Garland Science
- Parent company: Taylor & Francis
- Founded: 1968
- Founder: Gavin G. Borden
- Successor: W. W. Norton & Company
- Country of origin: United States
- Headquarters location: New York City
- Publication types: Textbooks
- Official website: www.garlandscience.com

= Garland Science =

Defunct American publishing company

Garland Science was a publishing group that specialized in developing textbooks in a wide range of life sciences subjects, including cell and molecular biology, immunology, protein chemistry, genetics, and bioinformatics. It was a subsidiary of the Taylor & Francis Group.

==History==
The firm was founded as Garland Publishing in 1969 by Gavin Borden (1939–1991). Initially it published "18th-century literary criticism". By the late 1970s it was mainly publishing academic reference books along with facsimile and reprint editions for niche markets.

Notable book series published by Garland Publishing included the Garland Reference Library of the Humanities (1975–), the Garland Reference Library of Social Science (1983–), and Garland Medieval Bibliographies (1989–). The Garland Encyclopedia of World Music (10 volumes), originally published by Garland Publishing, is now published by Routledge, another imprint of the Taylor & Francis Group.

In 1984 the firm published a new edition of James Joyce's Ulysses, under the title of Ulysses: A Critical and Synoptic Edition. Edited by Hans Walter Gabler, it was intended to correct "almost 5,000 omissions, transpositions and other errors in the original text" as published in 1922.

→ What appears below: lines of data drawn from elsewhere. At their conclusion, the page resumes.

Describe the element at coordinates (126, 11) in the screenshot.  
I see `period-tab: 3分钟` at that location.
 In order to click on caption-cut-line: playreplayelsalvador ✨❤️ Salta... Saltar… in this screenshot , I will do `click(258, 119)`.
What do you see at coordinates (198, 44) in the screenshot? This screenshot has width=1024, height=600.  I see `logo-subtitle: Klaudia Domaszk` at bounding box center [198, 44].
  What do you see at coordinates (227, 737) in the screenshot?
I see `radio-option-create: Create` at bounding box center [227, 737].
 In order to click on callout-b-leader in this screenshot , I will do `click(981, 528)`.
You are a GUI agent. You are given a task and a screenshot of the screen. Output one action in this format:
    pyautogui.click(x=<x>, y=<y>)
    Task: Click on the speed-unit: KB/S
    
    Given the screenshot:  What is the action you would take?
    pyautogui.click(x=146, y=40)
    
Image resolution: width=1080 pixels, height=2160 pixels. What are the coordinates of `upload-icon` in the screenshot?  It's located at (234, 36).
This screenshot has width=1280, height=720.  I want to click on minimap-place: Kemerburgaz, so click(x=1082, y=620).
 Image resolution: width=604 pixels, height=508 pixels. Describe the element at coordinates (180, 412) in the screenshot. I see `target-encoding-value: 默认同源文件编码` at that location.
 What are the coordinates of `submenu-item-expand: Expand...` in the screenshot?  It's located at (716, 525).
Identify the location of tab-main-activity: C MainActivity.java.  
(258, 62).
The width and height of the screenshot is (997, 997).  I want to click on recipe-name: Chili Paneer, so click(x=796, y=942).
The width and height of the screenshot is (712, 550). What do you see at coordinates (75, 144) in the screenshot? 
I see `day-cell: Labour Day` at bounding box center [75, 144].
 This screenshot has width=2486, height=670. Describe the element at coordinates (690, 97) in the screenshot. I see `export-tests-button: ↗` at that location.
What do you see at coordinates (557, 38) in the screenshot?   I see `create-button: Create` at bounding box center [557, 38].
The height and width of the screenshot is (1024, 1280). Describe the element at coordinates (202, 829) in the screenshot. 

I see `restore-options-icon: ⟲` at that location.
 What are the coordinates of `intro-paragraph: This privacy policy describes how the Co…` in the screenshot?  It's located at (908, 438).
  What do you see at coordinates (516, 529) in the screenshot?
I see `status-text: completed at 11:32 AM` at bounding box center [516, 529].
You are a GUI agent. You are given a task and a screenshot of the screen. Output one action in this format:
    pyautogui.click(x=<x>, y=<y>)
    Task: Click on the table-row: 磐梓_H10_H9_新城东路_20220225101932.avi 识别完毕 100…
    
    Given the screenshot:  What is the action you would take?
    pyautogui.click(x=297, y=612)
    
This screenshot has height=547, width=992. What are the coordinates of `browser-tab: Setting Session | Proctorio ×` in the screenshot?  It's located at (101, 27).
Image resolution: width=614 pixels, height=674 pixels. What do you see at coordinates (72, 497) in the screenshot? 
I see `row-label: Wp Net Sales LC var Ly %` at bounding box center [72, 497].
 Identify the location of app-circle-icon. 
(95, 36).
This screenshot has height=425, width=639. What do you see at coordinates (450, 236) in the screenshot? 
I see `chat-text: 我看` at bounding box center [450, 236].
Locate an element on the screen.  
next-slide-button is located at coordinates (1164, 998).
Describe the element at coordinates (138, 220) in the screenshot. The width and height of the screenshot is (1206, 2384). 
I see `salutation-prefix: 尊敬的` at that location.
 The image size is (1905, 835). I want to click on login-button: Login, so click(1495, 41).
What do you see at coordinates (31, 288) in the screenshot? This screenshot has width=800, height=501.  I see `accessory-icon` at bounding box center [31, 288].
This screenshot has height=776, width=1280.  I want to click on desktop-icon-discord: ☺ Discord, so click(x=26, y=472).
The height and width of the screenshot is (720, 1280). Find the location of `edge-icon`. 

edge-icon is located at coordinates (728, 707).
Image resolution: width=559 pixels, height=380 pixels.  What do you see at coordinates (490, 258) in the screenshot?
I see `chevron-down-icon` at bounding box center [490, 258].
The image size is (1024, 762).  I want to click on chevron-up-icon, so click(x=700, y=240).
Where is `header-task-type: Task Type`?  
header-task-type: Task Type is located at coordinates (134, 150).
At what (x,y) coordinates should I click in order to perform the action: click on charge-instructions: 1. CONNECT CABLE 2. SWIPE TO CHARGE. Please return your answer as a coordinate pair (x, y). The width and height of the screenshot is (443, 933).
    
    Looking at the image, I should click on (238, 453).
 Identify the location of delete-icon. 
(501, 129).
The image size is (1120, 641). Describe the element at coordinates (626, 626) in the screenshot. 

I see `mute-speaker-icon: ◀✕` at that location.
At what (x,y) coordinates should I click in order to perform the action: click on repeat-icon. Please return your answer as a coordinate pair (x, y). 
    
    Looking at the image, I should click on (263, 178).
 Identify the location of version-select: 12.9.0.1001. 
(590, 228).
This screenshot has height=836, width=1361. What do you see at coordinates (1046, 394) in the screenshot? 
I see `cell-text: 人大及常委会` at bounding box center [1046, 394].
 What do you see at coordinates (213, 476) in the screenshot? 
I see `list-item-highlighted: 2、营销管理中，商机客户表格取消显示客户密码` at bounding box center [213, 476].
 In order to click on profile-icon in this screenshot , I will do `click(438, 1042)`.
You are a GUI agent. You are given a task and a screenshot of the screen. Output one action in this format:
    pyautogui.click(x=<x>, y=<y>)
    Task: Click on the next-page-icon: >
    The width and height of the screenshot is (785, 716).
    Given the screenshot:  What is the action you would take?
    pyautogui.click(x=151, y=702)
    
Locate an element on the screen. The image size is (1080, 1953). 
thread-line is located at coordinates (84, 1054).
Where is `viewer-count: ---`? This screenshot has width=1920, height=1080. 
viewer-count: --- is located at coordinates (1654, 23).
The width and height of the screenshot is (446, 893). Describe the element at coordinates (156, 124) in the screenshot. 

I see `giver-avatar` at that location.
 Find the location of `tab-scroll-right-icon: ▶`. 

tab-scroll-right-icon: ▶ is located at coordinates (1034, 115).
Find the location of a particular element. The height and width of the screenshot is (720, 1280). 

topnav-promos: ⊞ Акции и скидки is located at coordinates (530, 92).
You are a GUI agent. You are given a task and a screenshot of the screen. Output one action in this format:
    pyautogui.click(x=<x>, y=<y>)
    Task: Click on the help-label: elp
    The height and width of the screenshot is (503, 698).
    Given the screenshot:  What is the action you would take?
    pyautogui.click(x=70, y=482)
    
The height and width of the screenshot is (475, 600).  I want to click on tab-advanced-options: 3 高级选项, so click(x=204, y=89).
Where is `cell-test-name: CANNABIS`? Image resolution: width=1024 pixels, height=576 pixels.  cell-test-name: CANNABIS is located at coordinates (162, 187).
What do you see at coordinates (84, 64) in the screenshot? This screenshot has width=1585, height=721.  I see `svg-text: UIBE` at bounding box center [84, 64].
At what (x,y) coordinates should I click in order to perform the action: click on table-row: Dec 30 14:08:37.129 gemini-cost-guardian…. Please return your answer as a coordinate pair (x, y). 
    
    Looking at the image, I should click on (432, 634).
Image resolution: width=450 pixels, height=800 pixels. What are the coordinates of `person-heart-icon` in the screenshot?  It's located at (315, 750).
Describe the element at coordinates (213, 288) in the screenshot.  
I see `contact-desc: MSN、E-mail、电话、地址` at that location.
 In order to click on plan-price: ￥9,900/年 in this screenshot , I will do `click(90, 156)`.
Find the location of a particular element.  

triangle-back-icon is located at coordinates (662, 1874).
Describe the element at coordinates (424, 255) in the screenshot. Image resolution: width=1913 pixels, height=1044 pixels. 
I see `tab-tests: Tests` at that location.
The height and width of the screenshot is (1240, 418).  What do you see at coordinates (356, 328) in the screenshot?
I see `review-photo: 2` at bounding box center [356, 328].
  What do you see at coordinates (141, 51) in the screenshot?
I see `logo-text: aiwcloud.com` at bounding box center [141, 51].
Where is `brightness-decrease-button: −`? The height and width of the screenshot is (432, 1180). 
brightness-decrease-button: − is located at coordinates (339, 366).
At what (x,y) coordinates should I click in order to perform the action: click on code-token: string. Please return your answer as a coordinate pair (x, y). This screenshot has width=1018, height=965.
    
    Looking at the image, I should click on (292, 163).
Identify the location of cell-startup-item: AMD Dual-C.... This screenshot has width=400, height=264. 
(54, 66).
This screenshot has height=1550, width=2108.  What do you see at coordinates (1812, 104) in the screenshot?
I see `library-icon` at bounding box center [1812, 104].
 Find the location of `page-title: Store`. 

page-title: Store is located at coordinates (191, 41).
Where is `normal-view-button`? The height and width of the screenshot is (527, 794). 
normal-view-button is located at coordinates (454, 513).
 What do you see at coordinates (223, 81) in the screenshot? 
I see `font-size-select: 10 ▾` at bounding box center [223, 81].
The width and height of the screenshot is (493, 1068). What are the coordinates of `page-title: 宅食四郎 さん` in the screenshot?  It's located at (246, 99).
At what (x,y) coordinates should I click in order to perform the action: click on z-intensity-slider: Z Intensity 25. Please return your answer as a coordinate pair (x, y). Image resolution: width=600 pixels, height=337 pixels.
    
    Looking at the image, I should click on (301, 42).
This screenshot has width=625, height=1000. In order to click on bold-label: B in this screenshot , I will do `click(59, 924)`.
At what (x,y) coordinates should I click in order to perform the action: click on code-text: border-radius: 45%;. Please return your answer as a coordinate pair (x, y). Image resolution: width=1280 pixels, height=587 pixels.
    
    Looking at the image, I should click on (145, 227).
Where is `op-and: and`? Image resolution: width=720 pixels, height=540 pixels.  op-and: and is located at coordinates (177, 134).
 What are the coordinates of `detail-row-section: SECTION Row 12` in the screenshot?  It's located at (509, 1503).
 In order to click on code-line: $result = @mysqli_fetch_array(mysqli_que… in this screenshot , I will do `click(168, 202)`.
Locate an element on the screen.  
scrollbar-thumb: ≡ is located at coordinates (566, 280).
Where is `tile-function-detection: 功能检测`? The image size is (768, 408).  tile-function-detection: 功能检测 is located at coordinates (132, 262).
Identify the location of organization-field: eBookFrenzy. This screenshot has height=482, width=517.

In 1983 the firm began publishing scientific textbooks. In 1997 the firm was acquired by Taylor & Francis and published under the name of Garland Science Publishing or Garland Science.

One Garland Science success was the textbook Molecular Biology of the Cell (authors include Bruce Alberts and Peter Walter; James D. Watson was a previous author), which has been lauded as "the most influential cell biology textbook of its time". Other notable textbooks published by Garland Science included The Biology of Cancer (by Robert Weinberg), Immunobiology (authors including Charles Janeway and Kenneth Murphy), Molecular Biology of the Cell: The Problems Book (by John Wilson and Tim Hunt), Essential Cell Biology (Bruce Alberts et al.), The Immune System (Peter Parham), Molecular Driving Forces (Ken A. Dill & Sarina Bromberg), and Physical Biology of the Cell (Rob Phillips, Jane Kondev & Julie Theriot).

As of 2018, the Garland Science website had been shut down and their major textbooks have been sold to W. W. Norton & Company.